To the extent that a ‘Big Data database’ is more than a marketing term, a useful definition would be ‘a database about very long binary strings that, as data entities, are described by the database and, as data elements, are contained in the database’. Such binary strings can be email messages and other unstructured documents, images, sound files, or even video files. Of course, the length of such data elements necessarily means that such databases often hold a lot of bytes. However, in understanding Big Data, it helps to remember that size isn’t important.

Malcolm Hamer CEng MIET
New York, USA

 

London needs a new airport

Arguing in favour of a new airport to the east of London (For & Against, April 2013), Daniel Moylan doesn’t mention a specific location. This is important because if it is to be built on virgin land then it will suffer the same disadvantages with regard to noise pollution as Heathrow does at present, and restrictions will need to be in place to limit aircraft take-off and landing at night.

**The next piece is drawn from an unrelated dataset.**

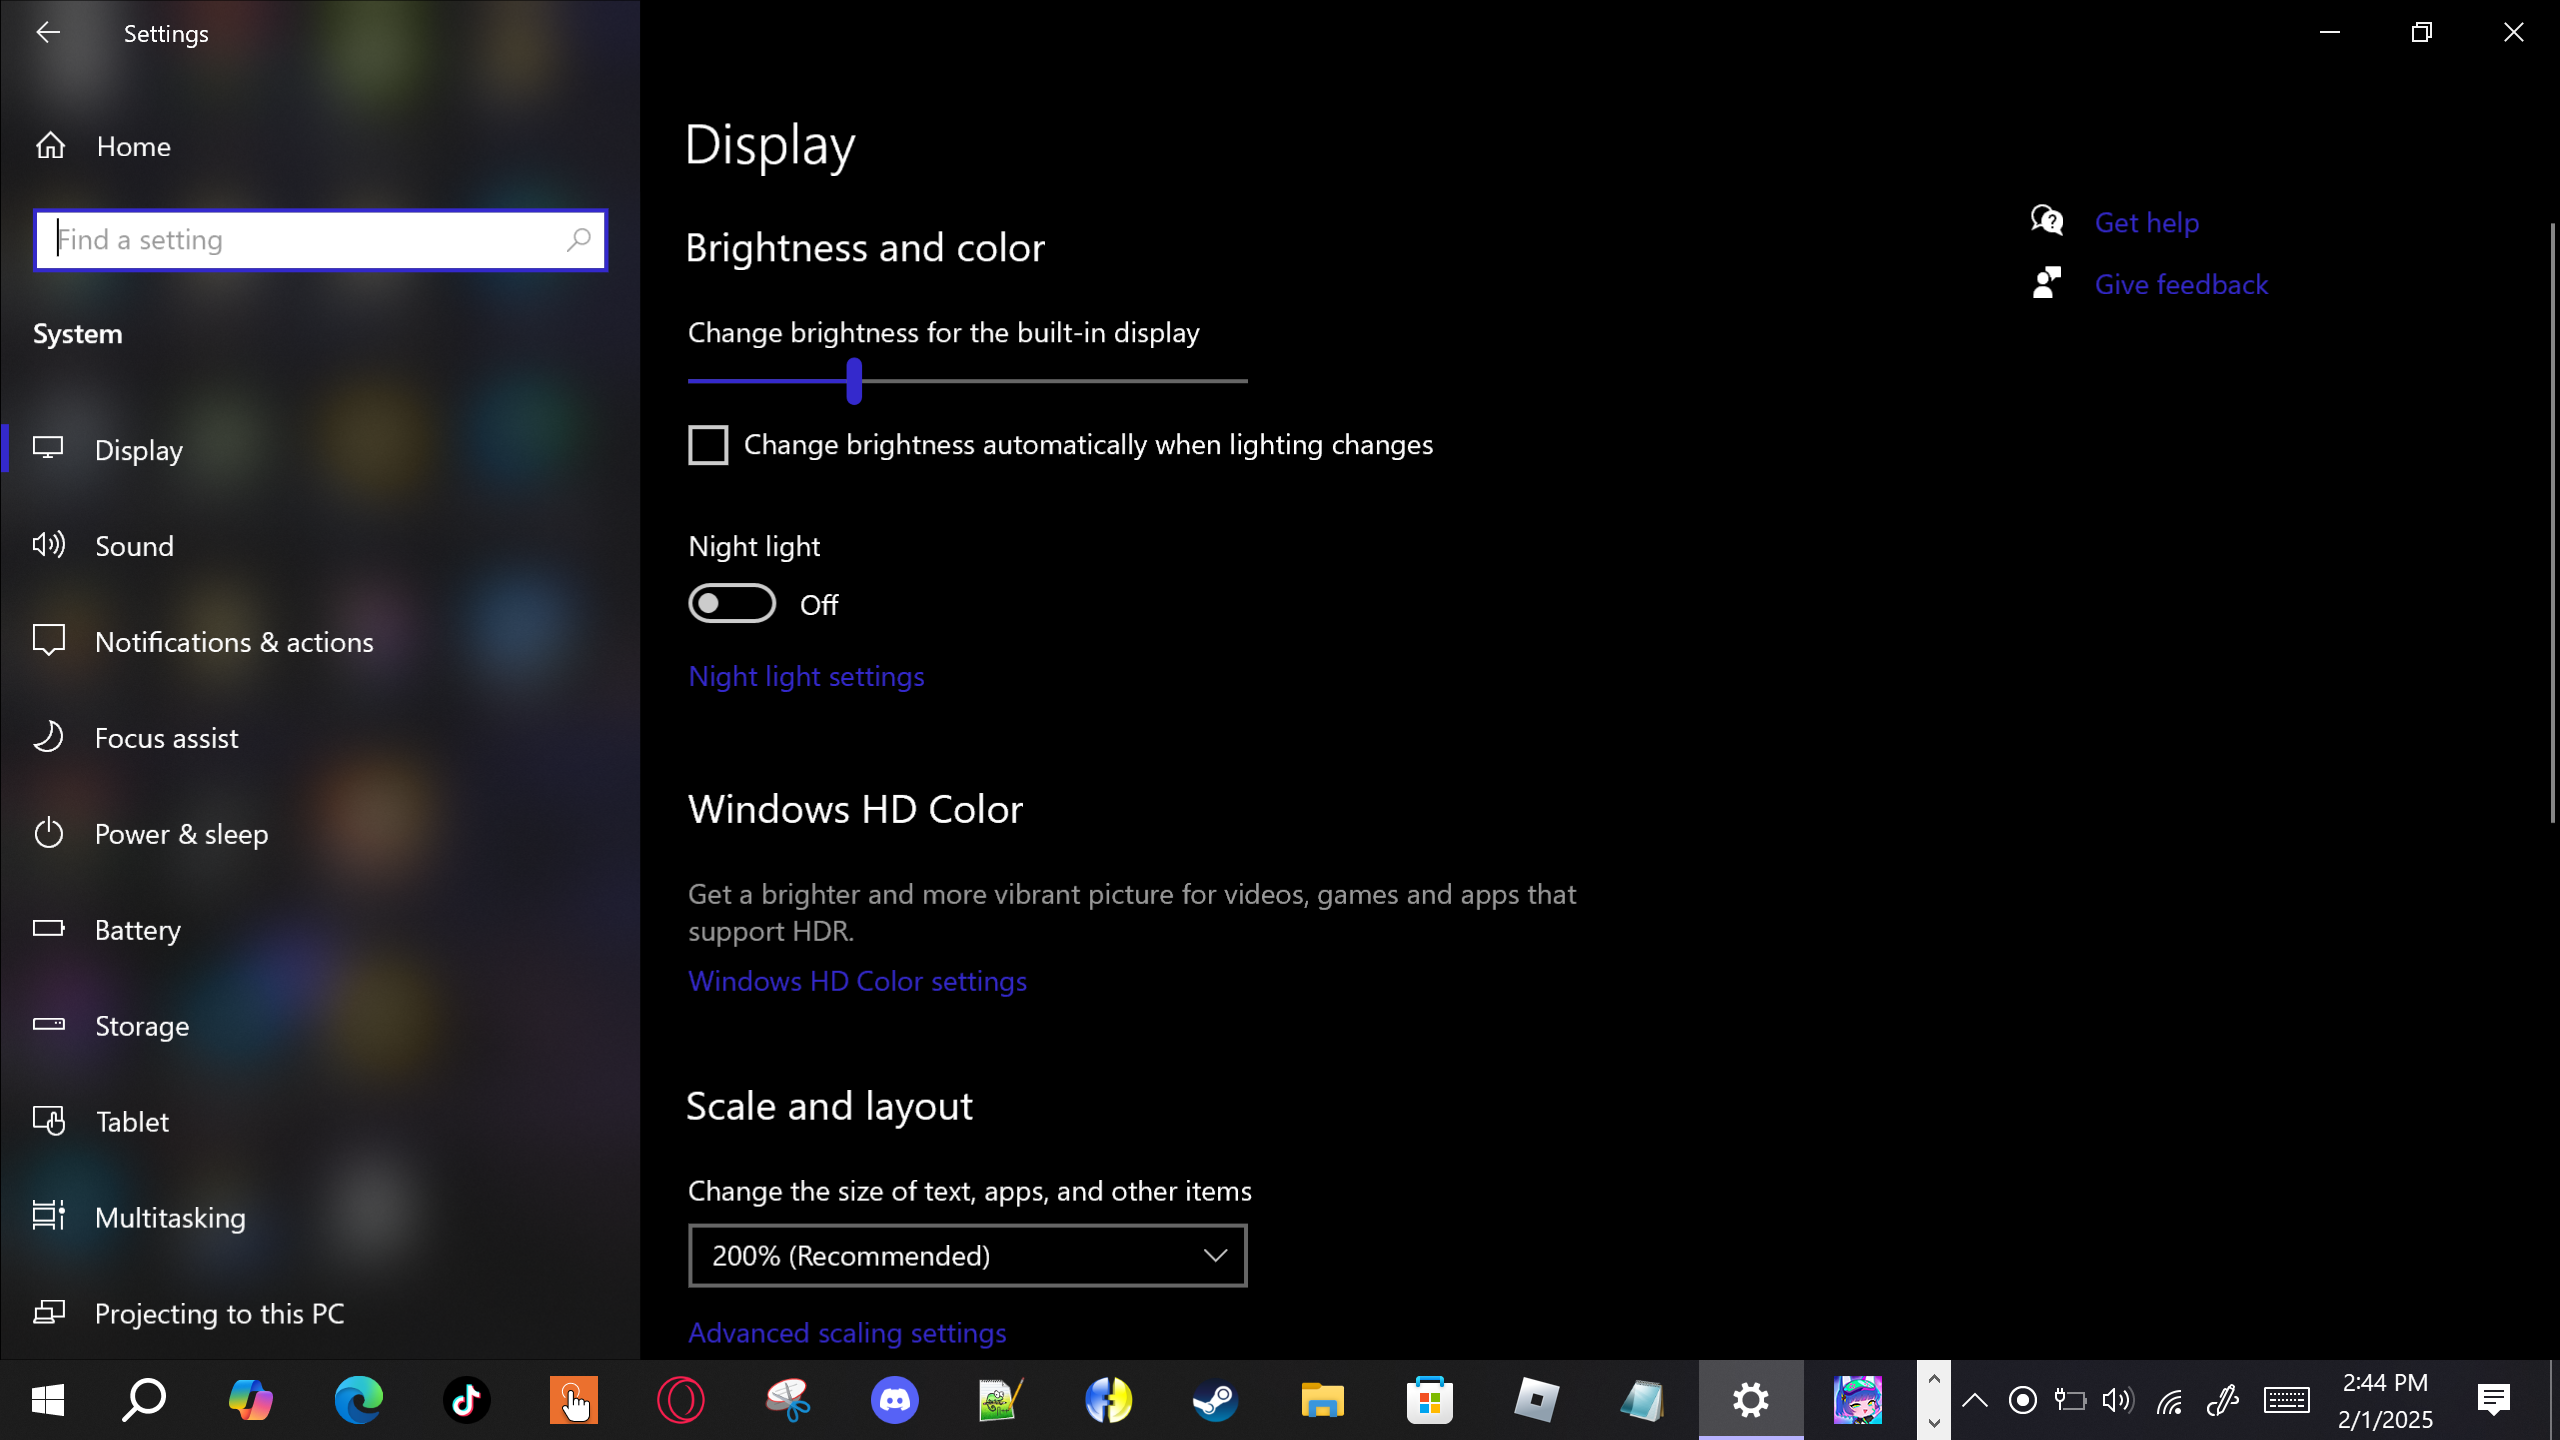Open Windows HD Color settings link
The image size is (2560, 1440).
tap(857, 981)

Ideally, a new major airport to the east of London should be built on reclaimed land in the Thames Estuary where the noise pollution is well away from populated areas. This idea is not new and many readers will remember proposals put forward during the early 1990s for an airport with road links to motorways and a rail link to Ashford to join HS1.

As a global exporting nation we need a new major airport that can operate around the clock without restrictions on aircraft movements at night. We are a relatively small island with precious little virgin land available for the vast swathes of land needed. Moreover, in the light of our experience with operating Heathrow and Gatwick, and dealing with the objections to noise pollution raised by the surrounding population and the resulting misery that this aspect causes to individuals, there is a strong argument for locating a new major airport east of London away from the land-based population.

JO Persson CEng MIET
Worcester Park, Surrey

 

Solar’s bright prospects

I read with interest the letter from Richard Ely in the April 2013 issue of E&T about the withdrawal of BP from solar cell research. At the time when the company closed its UK research lab in the UK in the early 1990s, we had some research funding from BP and we were able to acquire some of their unwanted equipment.

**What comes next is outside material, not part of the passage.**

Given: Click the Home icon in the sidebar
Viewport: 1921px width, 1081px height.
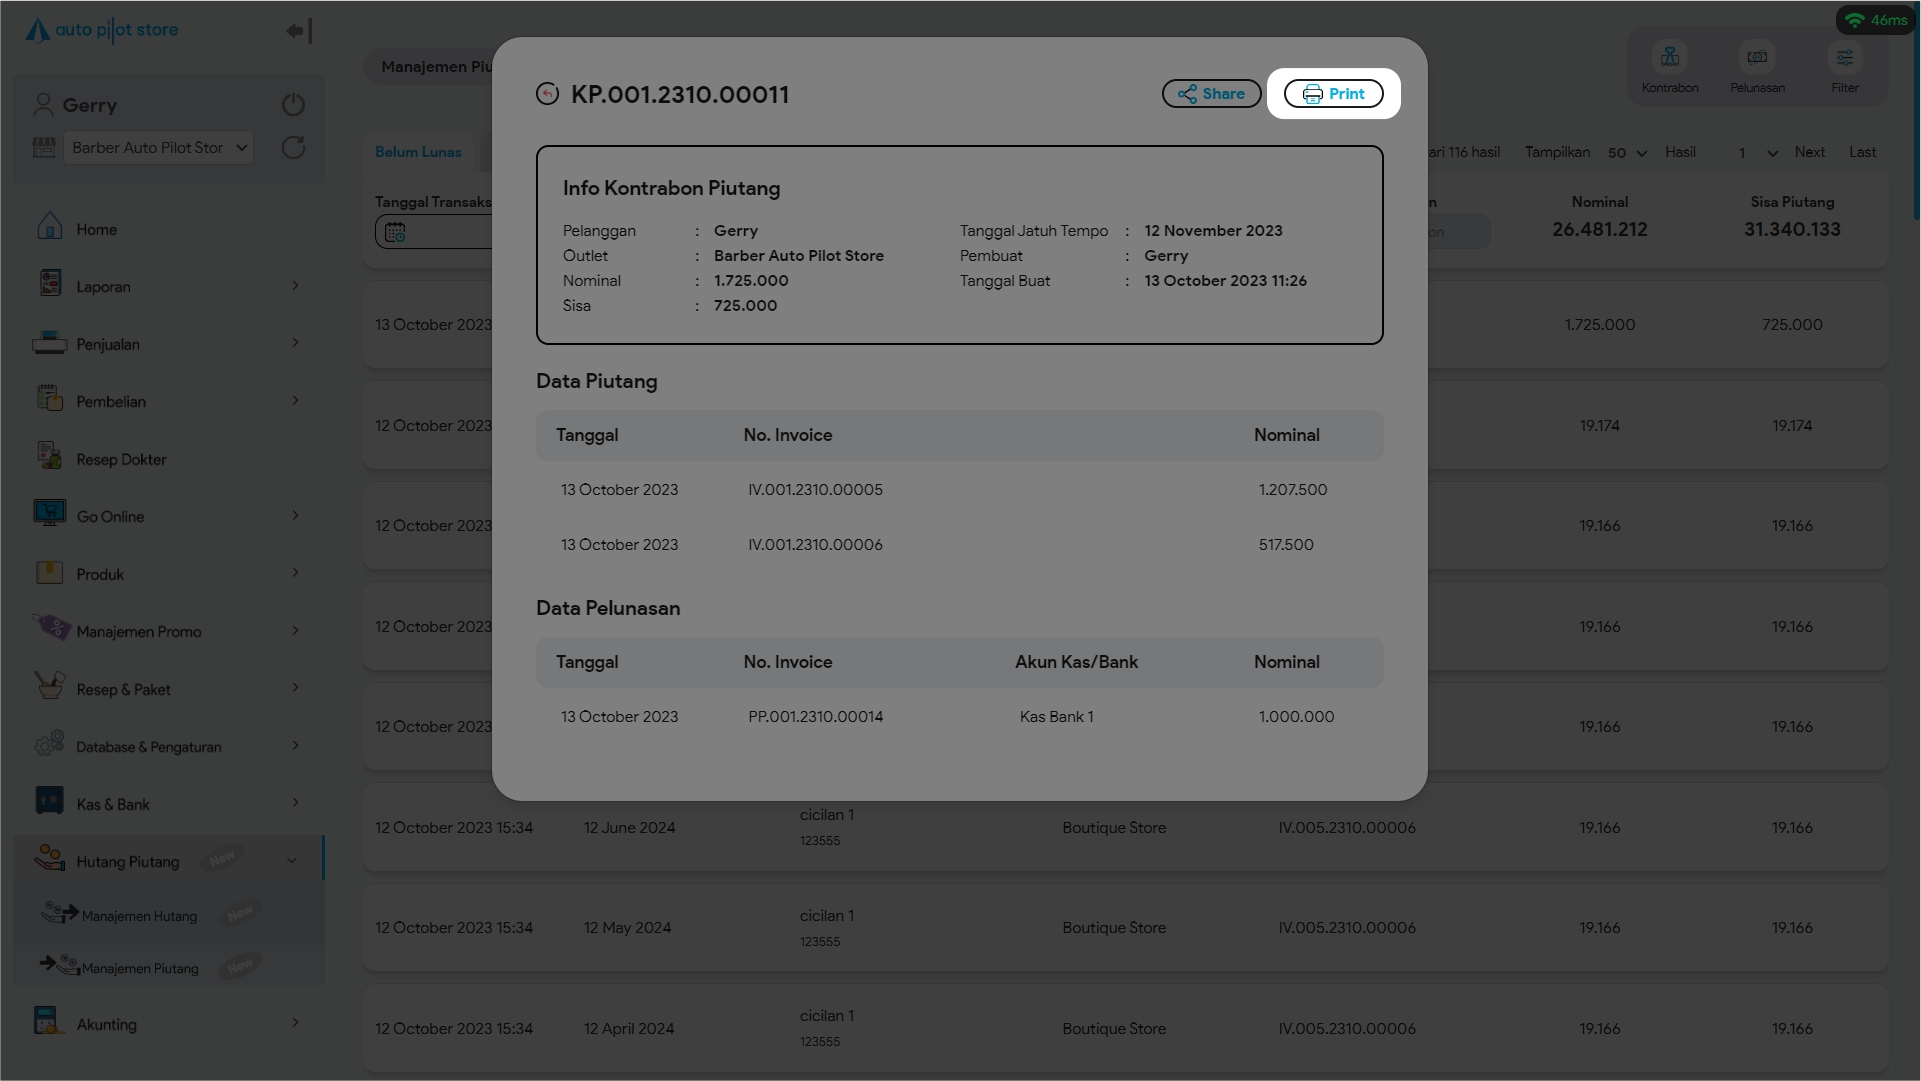Looking at the screenshot, I should (50, 228).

Research has continued in Cambridge and elsewhere on a range of promising alternatives to the silicon solar cell - using semiconducting polymers, or with multilayer structures, using charge transfer nanocrystals, or in dye-sensitised solar cells - many of these without the environmental disadvantages of silicon . It might even prove possible with infra-red materials and appropriate geometry to bump up efficiency and overcome the fundamental quantum limits assumed for simple solar cells.

This is still a little way off, but local and national governments in many countries are taking steps to diversify our sources of energy. Fossil fuels are a hard act to follow with their low cost, energy density and convenience, but solar will play an increasing role.

Richard Gymer
Cottenham, Cambridge, UK

 

Fusion money better spent on thorium

Energy from fusion is one of the ‘Grand Challenges’ described in the March 2013 issue of E&T.. In an ideal world R&D on fusion generators would be a wonderful scientific and engineering project, but in these straightened times what a terrible waste of time and resources it causes!

We could have already solved the energy problem at a fraction of the cost and years ago if only a tiny bit of the fusion research effort had been put into (re)developing a Thorium fission generator, an intrinsically safe system with negligible nuclear waste compared with the current uranium machines. I despair!